Au FCC, on joue également à l’apaisement. Son coordonnateur Néhémie Mwilanya est paru plus modéré. « Dans une démocratie, aucune violence, quelle qu’en soit la forme et d’où qu’elle vienne n’est tolérable. Le FCC, plateforme politique des valeurs, condamne les actes répréhensibles de ces dernières 72h posés par les militants des différents bords », rappelle Mwilanya, estimant que « ces actes soulèvent la pertinente question de la responsabilité constitutionnelle des partis et regroupements politiques dans l’éducation civique de leurs membres ». Il appelle par conséquent « à l’apaisement et au sens élevé de responsabilité de tous les répondants de la coalition ».
A tout prendre, tout se ramène dans la fragilité de la coalition FCC – CACH. Les leaders du PPRD et de l’UDPS doivent briser la glace. Il ne sert à rien d’entretenir indéfiniment la langue de bois. Ils ont l’obligation de dire la vérité à leurs militants. C’est la meilleure façon de les calmer aux fins d’éviter l’irréparable, dont les conséquences pourraient embraser toute la République.
A Kolwezi, Richard Muyej, gouverneur du Lualaba, fait déjà un rapprochement à l’épuration ethnique de triste mémoire qui a ensanglanté le Katanga au début des années 1990. « Il ne faut pas jouer avec le feu », avertit-il, conscient que le décor est en train d’être planté pour un affrontement qui risque vite de virer à un conflit interethnique.

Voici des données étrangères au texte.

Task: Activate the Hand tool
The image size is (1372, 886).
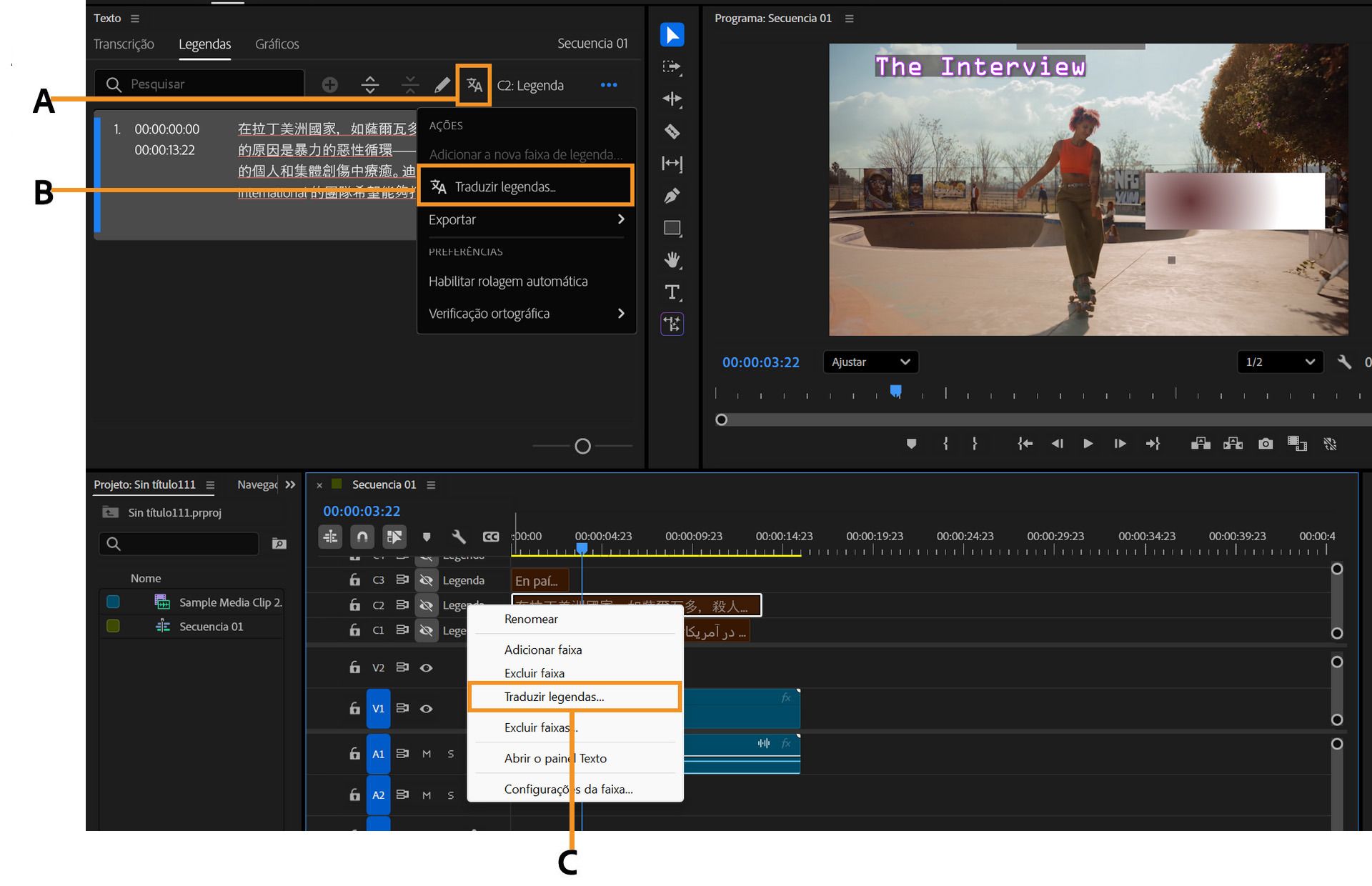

Pour l’UDPS, les leaders ont l’obligation d’expliquer clairement à leurs « combattants », le soubassement du deal conclu avec le FCC de Joseph Kabila. La langue de bois ne va pas résoudre le problème. Bien au contraire, elle ne fera qu’envenimer la situation jusqu’à ce qu’on en perde le contrôle. Le moment est venu de rompre avec l’hypocrisie et de clarifier le deal.